Shuyan: Neuroimaging is poised to continue transforming neuroscience through the advancement in imaging technologies and integration with data science, including artificial intelligence (AI) and machine learning (ML). What’s more, we are working across teams to find new ways to collaborate and leverage these capabilities to confidently identify disease pathology early on and accelerate the discovery and development of novel medicines faster than ever before. One example of this continued transformation is in clinical trials studying novel treatments for Alzheimer’s disease, where neuroimaging provides powerful ways to improve patient selection and to objectively and non-invasively monitor treatments for safety and efficacy.
How does Bristol Myers Squibb apply neuroimaging within R&D?
Joel Schwartz, PhD, scientific director, Translational discovery, Neuroscience Research
Answer: Teams at Bristol Myers Squibb use neuroimaging to inform patient selection and better understand target engagement (making sure the medicine is doing what it is intended to do) and pharmacodynamics, or how the drug interacts with and affects the body and brain, for our investigational medicines. Neuroscience is unique to other therapeutic areas—we cannot easily measure the direct effects of a medicine in the CNS because the brain is protected behind the skull and the blood-brain barrier. We can access the fluid around the brain, but this may not reflect the changes occurring inside the neurons, which are the cells that primarily make up the brain and CNS. Neuroimaging allows us to continuously measure target engagement and pharmacodynamics within the brain, providing scientists with essential information on whether the medicine is working.
How is the team using predictive science in combination with neuroimaging to accelerate drug discovery and development?

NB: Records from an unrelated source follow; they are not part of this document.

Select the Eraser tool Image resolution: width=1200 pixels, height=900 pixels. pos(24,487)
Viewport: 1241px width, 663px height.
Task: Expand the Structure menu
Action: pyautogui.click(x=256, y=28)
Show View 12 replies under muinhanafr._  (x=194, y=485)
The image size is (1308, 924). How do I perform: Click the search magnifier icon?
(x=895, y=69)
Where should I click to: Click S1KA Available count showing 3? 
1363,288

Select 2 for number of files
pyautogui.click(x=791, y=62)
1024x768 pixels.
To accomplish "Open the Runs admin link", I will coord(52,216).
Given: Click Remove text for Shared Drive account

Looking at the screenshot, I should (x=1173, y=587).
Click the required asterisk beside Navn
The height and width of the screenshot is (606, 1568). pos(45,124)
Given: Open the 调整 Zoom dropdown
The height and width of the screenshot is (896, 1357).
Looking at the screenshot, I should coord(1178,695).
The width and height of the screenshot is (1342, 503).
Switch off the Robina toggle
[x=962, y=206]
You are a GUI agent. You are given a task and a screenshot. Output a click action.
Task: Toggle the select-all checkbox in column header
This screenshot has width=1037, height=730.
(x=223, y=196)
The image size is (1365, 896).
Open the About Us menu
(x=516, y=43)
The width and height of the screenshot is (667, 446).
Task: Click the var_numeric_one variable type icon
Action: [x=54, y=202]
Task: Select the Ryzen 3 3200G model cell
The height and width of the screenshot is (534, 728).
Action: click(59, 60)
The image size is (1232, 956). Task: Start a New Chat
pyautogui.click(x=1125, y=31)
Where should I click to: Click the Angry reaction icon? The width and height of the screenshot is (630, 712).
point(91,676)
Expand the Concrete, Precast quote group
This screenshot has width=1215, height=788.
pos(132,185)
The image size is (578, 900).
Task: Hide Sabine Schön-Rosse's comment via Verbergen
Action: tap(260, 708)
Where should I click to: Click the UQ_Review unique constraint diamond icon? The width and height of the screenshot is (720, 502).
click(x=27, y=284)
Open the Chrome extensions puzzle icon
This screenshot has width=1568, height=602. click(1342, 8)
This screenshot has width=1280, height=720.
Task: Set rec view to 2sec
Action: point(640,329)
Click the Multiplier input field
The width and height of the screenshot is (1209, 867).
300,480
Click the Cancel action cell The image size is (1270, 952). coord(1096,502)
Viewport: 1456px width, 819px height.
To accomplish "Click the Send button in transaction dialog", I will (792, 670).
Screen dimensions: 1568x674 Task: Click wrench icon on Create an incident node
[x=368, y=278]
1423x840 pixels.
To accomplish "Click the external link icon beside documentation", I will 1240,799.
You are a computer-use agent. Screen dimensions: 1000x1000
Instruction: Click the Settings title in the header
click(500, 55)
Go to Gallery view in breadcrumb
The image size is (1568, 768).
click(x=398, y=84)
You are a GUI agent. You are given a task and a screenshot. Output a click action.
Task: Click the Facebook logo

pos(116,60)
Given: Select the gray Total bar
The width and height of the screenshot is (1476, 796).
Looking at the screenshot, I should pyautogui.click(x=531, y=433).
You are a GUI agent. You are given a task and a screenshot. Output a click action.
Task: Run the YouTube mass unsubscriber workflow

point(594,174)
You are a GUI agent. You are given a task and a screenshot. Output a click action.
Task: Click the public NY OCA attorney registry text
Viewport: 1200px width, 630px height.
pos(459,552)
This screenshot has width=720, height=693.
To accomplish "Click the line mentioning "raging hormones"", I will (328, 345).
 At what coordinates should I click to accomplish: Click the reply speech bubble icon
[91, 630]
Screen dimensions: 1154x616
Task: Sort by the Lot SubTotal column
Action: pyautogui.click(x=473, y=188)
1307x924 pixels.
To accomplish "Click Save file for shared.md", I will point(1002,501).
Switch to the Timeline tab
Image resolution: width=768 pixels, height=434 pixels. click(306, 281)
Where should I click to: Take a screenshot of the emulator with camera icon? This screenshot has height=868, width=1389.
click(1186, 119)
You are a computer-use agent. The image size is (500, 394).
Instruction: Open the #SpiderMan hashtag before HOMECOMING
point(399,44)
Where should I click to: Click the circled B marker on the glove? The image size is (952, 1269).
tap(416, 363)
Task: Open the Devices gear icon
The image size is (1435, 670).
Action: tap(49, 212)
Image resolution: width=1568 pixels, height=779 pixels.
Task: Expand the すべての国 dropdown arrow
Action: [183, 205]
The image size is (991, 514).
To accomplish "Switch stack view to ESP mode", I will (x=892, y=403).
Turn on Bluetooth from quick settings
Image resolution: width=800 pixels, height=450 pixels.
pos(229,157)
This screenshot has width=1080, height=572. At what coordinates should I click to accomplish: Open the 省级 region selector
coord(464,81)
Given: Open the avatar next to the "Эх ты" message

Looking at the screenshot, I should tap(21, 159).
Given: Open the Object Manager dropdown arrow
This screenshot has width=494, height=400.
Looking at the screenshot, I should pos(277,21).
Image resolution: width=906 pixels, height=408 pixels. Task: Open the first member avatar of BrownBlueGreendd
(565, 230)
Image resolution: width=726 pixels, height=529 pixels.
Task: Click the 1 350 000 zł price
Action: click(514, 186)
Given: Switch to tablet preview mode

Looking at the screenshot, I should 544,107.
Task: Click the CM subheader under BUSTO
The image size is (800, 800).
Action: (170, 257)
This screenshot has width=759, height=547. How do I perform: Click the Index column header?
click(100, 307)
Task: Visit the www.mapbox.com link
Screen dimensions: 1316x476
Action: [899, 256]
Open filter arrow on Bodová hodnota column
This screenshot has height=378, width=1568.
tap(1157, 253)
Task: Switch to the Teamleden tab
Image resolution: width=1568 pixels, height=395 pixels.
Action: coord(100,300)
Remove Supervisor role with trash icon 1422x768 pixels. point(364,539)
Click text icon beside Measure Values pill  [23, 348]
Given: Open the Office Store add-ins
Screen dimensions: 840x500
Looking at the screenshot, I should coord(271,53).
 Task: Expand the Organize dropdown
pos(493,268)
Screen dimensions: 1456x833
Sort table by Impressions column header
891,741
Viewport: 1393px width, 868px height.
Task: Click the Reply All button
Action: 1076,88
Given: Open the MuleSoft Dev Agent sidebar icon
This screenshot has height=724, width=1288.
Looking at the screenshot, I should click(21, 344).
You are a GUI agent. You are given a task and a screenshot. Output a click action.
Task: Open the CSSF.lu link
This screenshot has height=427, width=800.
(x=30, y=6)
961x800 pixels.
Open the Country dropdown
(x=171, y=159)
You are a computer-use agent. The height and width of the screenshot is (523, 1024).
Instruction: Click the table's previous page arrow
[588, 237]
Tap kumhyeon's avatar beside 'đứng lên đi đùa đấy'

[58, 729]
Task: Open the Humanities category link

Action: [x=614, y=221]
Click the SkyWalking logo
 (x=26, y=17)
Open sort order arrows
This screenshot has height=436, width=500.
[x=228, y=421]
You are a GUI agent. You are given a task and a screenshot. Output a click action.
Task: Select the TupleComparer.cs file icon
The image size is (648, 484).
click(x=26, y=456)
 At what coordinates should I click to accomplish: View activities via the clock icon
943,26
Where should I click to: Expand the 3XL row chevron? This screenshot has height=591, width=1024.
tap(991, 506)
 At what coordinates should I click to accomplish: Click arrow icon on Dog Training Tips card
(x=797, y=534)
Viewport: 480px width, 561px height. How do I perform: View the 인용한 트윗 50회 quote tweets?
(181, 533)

Adam Smith, PhD, scientific senior director, Clinical neuroscience imaging, PMBATS, TMCP
Answer: The combination of predictive science and neuroimaging is transforming how teams approach drug discovery and development, especially for complex neurological conditions like Alzheimer’s disease, multiple sclerosis, depression and schizophrenia. This integration happens across the R&D continuum to accelerate and streamline how we advance investigational medicines in many ways:
- Understanding disease: Neuroimaging approaches can reveal brain regions, pathways and targets that are disrupted in a disease. Predictive models—often powered by AI and ML—then analyze this imaging data alongside genetic, molecular and clinical information to identify promising drug targets, proteins or pathways that may contribute to disease.
- Studying potential new medicines: Investigational medicines can also be examined using predictive technologies in combination with neuroimaging tools to see if they can affect targets and pathways with the aim of restoring normal brain function or halting and/or reversing disease processes and symptoms.
- Improving clinical trials: In the clinic, imaging biomarkers may be used to predict disease progression or treatment response as well as validate the utility and reliability of other kinds of biomarkers. Predictive science helps to further validate these biomarkers by finding links with clinical outcomes across large datasets, ultimately getting more medicines to patients faster. Neuroimaging combined with AI and ML can also help identify distinct patient groups for inclusion in clinical trials as well as potentially accelerate the duration of trials by predicting long term outcomes based on early patient responses to treatment.
In short, neuroimaging has a wide-ranging impact on both neuroscience research and clinical trials - increasing the likelihood of scientific and therapeutic breakthroughs, while also delivering significant time and cost savings. As neuroimaging technologies continue to evolve, we will undoubtedly uncover more about the brain’s intricate architecture. These insights will pave the way for transformative progress in our understanding of neuropsychiatric and neurological conditions, leading to meaningful advances in patient care.